No visit to Malta can be complete without exploring Valletta. Europe’s smallest capital city is a World Heritage site and a true open-air museum. There’s plenty of history going around yet it remains a trendy and dynamic city. The city is small – only 600 to 1000 meters – so you can easily visit everything by foot. Here are 5 top things not to be missed.
1. Enjoy the view over Malta’s Grand Harbour
Malta’s Grand Harbour is often described as the most beautiful in the Mediterranean and it’s hard not to see why: the water separates Valletta from the three cities Senglea, Vittoriosa and Kalkara, making the view absolutely stunning.
For the best view over the harbour, head to the Upper Barrakka gardens, situated on the highest point of Valletta. They used to be the private garden of the Knights of Malta.
On the terrace below you will find the Saluting Battery. Every day at noon a salute is fired.
2. Visit St. John’s Co-Cathedral
This splendid Baroque church was built between 1573 an 1577 and is an architectural jewel. The Knights of St. John would gather here for communal worship and donated a fortune worth of artwork to the church. Admire the paintings, sculptures and marble flour (a patchwork of tombstones) and of-course the true treasure of the church: Caravaggio’s painting: the Beheading of St. John the Baptist.

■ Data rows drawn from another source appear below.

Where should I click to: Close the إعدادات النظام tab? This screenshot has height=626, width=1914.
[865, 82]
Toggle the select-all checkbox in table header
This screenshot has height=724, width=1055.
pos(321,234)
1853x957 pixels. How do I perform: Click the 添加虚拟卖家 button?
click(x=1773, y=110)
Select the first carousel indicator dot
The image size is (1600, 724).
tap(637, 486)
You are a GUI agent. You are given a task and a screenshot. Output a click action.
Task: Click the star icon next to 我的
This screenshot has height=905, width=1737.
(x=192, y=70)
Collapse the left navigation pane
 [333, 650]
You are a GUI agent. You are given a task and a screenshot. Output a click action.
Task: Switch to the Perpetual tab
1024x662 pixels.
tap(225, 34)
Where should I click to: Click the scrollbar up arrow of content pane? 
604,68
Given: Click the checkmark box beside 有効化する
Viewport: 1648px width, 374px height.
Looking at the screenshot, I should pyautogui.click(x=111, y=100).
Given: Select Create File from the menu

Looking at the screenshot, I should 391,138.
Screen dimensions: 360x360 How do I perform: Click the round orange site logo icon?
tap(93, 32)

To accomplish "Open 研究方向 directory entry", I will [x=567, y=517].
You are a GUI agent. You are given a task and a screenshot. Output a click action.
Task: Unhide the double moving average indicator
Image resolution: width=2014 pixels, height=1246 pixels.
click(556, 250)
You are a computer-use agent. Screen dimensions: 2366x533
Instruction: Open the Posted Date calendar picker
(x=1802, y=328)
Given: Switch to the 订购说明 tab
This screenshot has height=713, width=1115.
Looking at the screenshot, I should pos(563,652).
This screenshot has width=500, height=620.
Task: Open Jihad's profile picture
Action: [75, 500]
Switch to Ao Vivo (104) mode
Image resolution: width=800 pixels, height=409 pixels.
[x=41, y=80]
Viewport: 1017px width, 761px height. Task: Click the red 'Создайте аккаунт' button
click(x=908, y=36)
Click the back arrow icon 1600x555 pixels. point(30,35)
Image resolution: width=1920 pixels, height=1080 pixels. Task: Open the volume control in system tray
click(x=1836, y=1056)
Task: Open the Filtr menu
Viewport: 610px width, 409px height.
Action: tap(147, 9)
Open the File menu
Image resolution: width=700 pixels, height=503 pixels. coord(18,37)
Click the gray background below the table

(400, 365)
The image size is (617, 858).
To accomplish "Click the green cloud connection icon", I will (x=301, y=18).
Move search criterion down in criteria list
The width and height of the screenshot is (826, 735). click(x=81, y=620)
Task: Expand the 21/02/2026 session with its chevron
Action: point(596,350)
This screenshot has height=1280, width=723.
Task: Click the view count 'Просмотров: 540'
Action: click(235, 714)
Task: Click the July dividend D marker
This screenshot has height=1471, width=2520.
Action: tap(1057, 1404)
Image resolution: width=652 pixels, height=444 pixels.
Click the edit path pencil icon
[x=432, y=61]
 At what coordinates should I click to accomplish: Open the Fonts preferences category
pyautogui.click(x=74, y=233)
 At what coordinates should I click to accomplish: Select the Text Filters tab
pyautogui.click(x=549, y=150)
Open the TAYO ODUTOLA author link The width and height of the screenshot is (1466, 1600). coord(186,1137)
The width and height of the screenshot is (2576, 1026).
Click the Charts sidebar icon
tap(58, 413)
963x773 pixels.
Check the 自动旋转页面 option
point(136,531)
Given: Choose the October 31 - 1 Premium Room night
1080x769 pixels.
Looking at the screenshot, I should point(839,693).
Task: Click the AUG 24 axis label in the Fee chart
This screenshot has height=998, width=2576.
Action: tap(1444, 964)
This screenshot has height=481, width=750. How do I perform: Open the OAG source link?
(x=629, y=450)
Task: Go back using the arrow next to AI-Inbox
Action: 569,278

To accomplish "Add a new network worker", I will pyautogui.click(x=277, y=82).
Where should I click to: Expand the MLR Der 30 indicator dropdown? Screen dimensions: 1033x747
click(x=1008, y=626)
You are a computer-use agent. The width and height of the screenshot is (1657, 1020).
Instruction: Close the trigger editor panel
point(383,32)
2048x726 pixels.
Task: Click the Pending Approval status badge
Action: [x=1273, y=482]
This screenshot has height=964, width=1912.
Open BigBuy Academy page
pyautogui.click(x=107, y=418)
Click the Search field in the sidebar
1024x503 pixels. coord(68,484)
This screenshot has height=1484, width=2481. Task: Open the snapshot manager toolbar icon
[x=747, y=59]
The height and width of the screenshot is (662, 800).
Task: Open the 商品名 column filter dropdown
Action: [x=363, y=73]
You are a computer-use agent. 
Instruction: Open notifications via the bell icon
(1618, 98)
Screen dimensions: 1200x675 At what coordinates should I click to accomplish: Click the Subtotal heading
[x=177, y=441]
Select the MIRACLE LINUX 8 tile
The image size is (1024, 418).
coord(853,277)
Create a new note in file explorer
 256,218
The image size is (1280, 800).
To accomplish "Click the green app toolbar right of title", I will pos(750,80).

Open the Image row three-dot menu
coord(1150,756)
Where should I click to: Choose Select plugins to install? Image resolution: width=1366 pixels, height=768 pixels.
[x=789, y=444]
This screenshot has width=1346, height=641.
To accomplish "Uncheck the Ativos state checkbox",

3. Meet the Knights in the Grand Master’s Palace
The Grand Master’s Palace was once the home of the Grand Masters of the Knights of St John and is now the official residence of the Maltese president. You can visit the State Apartments and the Armoury, packed with medieval amours (more than 6000!) and weapons belonging to the Knights. With a bit of imagination, it looks like the knights are still alive.
4. Go shopping
There’s a large variety of shops (both international brands and little boutiques) spread out on Republic Street and Merchants Street. If you’re looking for local products and authentic handmade craft, explore the smaller back streets of Valletta. For duty-free shopping head to the Forni Shopping Complex at the Valletta Waterfront, located on the Grand Harbour. Once a series of 19 Baroque warehouses, today a leisure complex with shops, wine bars and restaurants both for locals and tourists.
5. Eat and drink
Personally I find the Maltese cuisine one of the most tasteful in the world, with strong Mediterranean, English and Arabian influences. The national dish is fenkatu (stewed rabbit) and of course there’s always a lot of fish on the menu. And if it’s wine you’re into, check out the wine bars. These are booming all over Malta and are very popular.
And here’s an extra tip:
6. Go now and go back in 2018
There’s always something interesting going on in Valletta, whether is the Malta International Fireworks Festival, the Malta Jazz Festival or Notte Bianca. Have a look at the event calendar and make sure you don’t miss a thing.